Kuroko's Basket volume 3 (Kazé manga)


(Iemitsu) #1

Dans ce troisième volume essentiellement centré sur la compétition, Fujimaki Tadatoshi rassure réellement sur sa faculté à créer des matchs prenants et originaux. Après avoir passé facilement le premier tour du tournoi, les joueurs du lycée Seirin doivent enchainer les matchs et les victoires pour espérer affronter Shûtoku en finale. Mais à trop se focaliser sur ce face à face, Kuroko et ses coéquipiers finissent par oublier qu’ils devront avant tout défaire Seihô en demi-finale, une équipe extrêmement talentueuse qui avait impitoyablement écrasé Seirin l’année précédente.
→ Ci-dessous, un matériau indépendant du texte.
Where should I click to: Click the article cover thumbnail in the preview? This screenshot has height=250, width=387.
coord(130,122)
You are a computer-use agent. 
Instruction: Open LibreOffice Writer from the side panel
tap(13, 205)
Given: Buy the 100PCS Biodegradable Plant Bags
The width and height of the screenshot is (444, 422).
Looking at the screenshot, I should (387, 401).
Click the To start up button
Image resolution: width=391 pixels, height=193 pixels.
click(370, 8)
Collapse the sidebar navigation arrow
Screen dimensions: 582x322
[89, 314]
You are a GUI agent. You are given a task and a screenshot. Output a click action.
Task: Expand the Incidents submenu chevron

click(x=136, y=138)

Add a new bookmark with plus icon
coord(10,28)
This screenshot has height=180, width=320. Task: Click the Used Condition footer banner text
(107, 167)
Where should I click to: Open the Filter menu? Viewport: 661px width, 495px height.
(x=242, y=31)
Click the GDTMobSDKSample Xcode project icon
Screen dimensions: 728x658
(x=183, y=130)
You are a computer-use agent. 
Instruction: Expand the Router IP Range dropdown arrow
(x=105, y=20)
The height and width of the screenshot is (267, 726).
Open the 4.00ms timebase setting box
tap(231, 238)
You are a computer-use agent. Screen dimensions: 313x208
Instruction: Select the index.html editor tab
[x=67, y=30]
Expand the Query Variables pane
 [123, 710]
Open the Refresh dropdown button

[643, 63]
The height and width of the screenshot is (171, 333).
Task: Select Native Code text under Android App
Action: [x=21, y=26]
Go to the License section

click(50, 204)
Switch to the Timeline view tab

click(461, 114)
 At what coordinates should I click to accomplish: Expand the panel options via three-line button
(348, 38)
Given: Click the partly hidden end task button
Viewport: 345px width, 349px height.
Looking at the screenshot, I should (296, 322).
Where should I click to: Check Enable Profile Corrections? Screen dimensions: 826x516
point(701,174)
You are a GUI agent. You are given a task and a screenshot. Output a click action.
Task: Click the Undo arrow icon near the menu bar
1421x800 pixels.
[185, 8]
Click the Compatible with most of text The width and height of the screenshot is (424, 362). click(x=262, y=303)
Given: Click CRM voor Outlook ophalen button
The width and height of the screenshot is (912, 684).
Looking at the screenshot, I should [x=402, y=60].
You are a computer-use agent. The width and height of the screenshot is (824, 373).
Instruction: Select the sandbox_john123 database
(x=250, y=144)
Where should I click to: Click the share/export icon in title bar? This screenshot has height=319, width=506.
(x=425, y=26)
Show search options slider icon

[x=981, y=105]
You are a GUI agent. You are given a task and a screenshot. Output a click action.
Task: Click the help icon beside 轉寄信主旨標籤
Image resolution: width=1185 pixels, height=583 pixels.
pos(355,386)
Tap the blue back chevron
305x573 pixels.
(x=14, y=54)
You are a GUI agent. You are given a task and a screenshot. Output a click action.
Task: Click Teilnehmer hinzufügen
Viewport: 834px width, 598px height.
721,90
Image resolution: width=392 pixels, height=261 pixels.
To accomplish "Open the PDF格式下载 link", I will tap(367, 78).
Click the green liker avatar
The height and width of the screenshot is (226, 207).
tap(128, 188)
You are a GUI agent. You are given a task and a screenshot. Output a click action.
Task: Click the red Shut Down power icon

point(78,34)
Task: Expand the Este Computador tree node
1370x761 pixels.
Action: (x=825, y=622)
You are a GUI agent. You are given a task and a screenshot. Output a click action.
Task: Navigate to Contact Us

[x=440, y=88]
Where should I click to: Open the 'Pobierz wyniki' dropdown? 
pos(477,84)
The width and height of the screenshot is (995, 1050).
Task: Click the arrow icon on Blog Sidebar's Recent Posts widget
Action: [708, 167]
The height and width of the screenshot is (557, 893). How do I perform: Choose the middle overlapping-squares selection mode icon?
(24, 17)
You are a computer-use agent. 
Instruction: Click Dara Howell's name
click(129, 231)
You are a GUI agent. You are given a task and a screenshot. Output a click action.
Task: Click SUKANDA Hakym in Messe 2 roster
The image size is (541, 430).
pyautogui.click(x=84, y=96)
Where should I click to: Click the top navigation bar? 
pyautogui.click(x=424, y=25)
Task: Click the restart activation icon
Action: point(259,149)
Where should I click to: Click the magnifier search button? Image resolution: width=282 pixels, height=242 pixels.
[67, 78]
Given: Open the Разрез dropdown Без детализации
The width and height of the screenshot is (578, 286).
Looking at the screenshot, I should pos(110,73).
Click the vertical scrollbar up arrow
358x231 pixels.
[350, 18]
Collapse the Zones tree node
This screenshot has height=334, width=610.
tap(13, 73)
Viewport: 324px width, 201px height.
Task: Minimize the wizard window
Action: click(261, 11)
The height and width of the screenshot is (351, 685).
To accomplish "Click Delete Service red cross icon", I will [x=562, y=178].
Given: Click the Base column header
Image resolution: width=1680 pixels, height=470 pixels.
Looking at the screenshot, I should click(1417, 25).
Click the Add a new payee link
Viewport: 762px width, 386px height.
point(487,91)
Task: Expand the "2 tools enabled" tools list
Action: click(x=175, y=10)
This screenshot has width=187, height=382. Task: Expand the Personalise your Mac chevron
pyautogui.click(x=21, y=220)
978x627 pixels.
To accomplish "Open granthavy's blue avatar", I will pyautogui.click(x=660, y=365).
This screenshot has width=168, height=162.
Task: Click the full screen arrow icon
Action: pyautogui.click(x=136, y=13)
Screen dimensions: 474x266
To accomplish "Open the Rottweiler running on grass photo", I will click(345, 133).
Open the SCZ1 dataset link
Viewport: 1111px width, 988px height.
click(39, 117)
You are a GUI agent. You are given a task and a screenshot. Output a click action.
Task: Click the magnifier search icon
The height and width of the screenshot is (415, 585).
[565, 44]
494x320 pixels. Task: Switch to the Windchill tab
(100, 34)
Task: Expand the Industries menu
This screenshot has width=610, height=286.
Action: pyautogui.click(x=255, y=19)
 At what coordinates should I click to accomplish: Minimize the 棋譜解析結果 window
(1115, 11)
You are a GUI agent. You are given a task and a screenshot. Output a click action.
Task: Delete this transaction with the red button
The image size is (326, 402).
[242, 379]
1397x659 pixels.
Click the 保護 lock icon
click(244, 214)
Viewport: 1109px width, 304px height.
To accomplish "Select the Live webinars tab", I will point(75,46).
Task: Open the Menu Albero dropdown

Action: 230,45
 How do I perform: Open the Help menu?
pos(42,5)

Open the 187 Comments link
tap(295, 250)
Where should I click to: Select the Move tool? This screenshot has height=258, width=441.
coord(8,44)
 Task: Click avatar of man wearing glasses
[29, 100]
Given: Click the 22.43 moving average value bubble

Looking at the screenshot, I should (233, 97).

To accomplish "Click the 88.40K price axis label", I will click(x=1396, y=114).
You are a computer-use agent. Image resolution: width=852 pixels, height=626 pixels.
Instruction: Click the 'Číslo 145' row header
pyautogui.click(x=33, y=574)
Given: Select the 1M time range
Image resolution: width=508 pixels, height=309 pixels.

L’intérêt premier de ce volume est d’offrir au lecteur un premier match “au sommet” contre une équipe ne comptant pas de membre de la génération miracle dans ses rangs. Là où Papa Mbai et le lycée Shinkyo n’avaient joué le rôle que de faire valoir pour Kuroko et Taïga, c’est cette fois ci 5 joueurs d’un tout autre calibre qui se présentent face à nos deux compères. Pour couronner le tout, Aida doit composer avec un calendrier compliqué qui contraint les équipes à jouer demi-finales et finale le même jour. Même si de prime abord l’on peut penser que le sort s’acharne sur Seirin et que tout cela n’est là que pour rendre leur victoire plus éclatante, on se rend vite compte que cela permet surtout à l’auteur de nous offrir autre chose que des matchs classiques qui sentent le déjà vu et gagnés à coup de nekketsu.

[spoiler]Tout d’abord j’ai trouvé l’équipe de Seihô très intéressante et réaliste. En effet, contrairement à ce que l’on peut penser, la défense est extrêmement importante. Même si cela offre généralement des matchs peu spectaculaires, les meilleures équipes sont souvent celles qui maitrisent à la perfection les fondamentaux. (comme les Spurs de Tony Parker, par exemple) Retrouver cet aspect du basket dans Kuroko no Basket m’a donc agréablement surpris dans la mesure où nous n’en avions vu jusque là que l’aspect flashy à la limite du surnaturel.

Mais l’autre surprise de ce volume, c’est la discrétion de Taïga et Kuroko conservés par Aïda en vue de la finale contre Shûtoku, laissant les clés du match aux “ainés” qui nous épatent une nouvelle fois après un aperçu plus qu’alléchant dans le volume précédent. On en découvre un peu plus des talents de chacun des joueurs et alors qu’on pouvait leur reprocher jusque là un chara-design assez banal, force est de constater que cela n’entache en rien leur charisme collectif une fois sur le terrain. Il est également appréciable de se voir rappeler le fait qu’une équipe habituée à jouer ensemble est beaucoup plus efficace qu’une équipe composée d’individualités.

Enfin, Fujimaki Tadatoshi fait également la différence sur de petits détails qui passeront peut être inaperçus mais qui n’en sont pas moins appréciables. Je pense notamment à l’apparition des fautes offensives qui pourront, à l’avenir, particulièrement gêner Taïga dont le jeu est extrêmement physique. Par contre, j’aurai apprécié que Tomoki soit sanctionné pour ses paroles qui vont bien plus loin que le “trash-talk” habituel qui relève plus de la vanne que de l’insulte. Enfin, cela a le mérite de bousculer le lecteur et de le faire d’autant plus entrer dans le match, ce qui n’est pas plus mal.[/spoiler]

Pour toutes ces raisons et malgré un rythme toujours très élevé, je pense que l’on tient ici le volume le plus abouti de Kuroko no Basket jusque maintenant. En espérant que l’auteur poursuive dans cette voie et que les matchs à venir se montreront tout aussi palpitants.